Bill Cosby will walk free — for now.
 By 
Josh Dickey
 on 
Bill Cosby sexual assault case ends in mistrial, but new trial date coming
Bill Cosby walking through the Montgomery County Courthouse in Norristown, Pennsylvania. Credit: Mark Makela/Getty Images

Bill Cosby remains free on bail after a Pennsylvania jury on Saturday convinced the judge that they were hopelessly deadlocked, but the district attorney took the unusual step of immediately announcing that a new trial date would be set.

The jury of seven men and five women spent a week shuffling between deliberations and the courtroom, telling the judge multiple times along the way that they were stuck. Each time they were sent back, reviewing and re-reviewing evidence and testimony, at one point asking for clarification on the term "reasonable doubt."

But in the end, they simply could not unanimously decide whether the comedian was guilty of sexual assault in 2004. What's considered the best chance of getting Cosby on criminal charges -- which he’s never faced despite accusations from more than 30 women -- will end with the judge declaring a mistrial.

However, the Montgomery County DA tweeted minutes after the announcement that they would pick a new jury and try again.

Cosby could have faced 10 years for each of three counts of aggravated indecent assault brought by Andrea Constand, the 44-year-old woman who accused Cosby, now 79, of drugging and raping her 13 years ago at his home in Elkins Park, Pa.

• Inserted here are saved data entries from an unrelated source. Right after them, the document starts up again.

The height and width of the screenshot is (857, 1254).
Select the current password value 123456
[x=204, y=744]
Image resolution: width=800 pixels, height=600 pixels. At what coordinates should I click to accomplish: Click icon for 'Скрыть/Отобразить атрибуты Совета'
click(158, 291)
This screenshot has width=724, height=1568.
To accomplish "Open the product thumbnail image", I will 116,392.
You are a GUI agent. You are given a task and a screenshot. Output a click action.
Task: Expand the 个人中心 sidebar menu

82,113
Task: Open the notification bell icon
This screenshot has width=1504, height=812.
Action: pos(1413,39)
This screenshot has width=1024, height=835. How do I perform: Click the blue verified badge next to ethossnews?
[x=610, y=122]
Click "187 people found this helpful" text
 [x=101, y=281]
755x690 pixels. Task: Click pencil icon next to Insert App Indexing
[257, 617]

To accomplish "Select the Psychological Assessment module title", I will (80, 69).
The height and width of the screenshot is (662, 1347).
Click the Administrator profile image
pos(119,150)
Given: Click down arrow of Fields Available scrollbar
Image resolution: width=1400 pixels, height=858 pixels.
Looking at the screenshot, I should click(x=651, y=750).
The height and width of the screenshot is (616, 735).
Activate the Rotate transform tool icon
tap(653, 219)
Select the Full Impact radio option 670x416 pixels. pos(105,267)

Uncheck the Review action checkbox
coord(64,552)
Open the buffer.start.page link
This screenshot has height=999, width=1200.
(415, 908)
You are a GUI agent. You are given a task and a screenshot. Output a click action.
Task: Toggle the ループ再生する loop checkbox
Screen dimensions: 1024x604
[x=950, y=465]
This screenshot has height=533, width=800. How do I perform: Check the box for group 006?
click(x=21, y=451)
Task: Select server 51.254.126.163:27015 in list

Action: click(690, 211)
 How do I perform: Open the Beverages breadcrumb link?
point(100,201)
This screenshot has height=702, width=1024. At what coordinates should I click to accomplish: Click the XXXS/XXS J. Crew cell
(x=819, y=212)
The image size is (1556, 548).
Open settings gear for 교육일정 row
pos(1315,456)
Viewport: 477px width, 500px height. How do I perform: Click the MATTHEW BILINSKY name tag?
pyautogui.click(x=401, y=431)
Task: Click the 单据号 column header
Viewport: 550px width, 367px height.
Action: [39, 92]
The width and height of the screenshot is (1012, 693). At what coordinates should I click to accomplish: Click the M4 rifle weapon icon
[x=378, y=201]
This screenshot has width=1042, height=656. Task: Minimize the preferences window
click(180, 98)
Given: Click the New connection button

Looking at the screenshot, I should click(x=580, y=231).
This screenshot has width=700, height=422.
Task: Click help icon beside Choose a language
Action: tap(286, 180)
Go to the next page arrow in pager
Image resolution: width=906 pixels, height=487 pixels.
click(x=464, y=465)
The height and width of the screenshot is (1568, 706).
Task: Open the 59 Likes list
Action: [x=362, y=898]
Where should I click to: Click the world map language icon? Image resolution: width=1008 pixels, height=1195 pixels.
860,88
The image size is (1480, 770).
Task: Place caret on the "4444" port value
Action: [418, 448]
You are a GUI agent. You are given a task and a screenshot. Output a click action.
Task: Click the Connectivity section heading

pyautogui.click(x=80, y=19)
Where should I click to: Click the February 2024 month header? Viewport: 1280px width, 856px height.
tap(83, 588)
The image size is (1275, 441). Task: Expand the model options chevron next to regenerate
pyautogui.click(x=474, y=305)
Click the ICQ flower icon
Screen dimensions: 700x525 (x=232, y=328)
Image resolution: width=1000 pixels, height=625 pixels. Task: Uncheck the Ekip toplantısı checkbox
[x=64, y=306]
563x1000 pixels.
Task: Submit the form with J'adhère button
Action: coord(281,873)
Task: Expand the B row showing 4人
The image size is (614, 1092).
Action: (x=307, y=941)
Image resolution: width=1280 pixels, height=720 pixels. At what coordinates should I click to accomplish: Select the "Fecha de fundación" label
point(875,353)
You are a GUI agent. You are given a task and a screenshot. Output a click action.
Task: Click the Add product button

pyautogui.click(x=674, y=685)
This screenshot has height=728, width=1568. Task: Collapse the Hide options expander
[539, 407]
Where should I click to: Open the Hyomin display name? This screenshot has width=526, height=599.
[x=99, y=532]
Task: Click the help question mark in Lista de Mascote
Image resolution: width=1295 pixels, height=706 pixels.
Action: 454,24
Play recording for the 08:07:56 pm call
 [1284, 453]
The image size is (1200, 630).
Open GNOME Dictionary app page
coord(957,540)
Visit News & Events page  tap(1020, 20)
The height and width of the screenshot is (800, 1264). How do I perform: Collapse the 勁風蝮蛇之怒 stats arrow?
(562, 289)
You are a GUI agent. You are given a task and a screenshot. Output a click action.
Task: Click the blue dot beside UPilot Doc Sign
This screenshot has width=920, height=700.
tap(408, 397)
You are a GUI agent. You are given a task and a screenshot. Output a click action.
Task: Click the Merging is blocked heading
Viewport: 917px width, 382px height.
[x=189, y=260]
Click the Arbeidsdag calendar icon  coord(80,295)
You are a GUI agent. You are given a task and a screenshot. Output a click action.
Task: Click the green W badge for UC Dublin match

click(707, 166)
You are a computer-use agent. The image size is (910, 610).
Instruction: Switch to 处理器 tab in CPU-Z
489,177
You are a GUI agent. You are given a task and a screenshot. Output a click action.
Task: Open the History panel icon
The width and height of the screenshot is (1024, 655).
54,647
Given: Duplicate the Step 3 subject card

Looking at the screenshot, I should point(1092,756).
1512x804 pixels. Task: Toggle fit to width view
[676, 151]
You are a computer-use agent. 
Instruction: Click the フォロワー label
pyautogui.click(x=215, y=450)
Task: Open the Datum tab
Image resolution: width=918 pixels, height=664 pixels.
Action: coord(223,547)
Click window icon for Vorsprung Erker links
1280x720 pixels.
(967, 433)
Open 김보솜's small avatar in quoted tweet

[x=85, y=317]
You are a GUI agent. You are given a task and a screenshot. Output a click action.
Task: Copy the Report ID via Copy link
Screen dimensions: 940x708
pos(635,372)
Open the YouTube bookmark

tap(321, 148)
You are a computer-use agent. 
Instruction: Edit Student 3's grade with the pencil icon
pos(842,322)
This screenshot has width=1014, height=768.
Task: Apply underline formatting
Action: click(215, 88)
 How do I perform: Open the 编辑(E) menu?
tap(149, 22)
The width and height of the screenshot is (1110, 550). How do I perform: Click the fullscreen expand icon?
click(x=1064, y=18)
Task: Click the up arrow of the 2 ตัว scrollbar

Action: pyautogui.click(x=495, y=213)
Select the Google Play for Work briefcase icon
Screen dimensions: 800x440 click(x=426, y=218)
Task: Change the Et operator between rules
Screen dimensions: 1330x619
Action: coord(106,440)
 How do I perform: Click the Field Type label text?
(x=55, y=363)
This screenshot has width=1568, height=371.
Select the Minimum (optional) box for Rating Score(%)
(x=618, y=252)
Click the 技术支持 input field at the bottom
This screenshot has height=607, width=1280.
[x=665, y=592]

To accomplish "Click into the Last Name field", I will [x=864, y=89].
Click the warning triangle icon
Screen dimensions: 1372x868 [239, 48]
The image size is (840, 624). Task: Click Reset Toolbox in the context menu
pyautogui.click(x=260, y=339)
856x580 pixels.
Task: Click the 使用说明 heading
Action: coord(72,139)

Jurors spent more than 45 hours in sequestered deliberations since getting the case Monday, telling Judge Steven O’Neill as recently as midday Friday that they weren’t making progress.

O’Neill sent them back yet again -- something judges have the discretion to do as many times as they see fit -- but by Saturday, after six days of fruitless deliberations, the jury convinced O’Neill that they were never getting to a unanimous decision.

Cosby seemed to know a mistrial could be coming. On Friday, he tweeted thanks to his "fans and supporters."

Constand was the director of operations for the women’s basketball team at Temple University when she met Cosby in 2002, when she was 29 and Cosby was in his mid-60s. Cosby had testified in a deposition that he took an immediate romantic interest in her, and the two began a relationship.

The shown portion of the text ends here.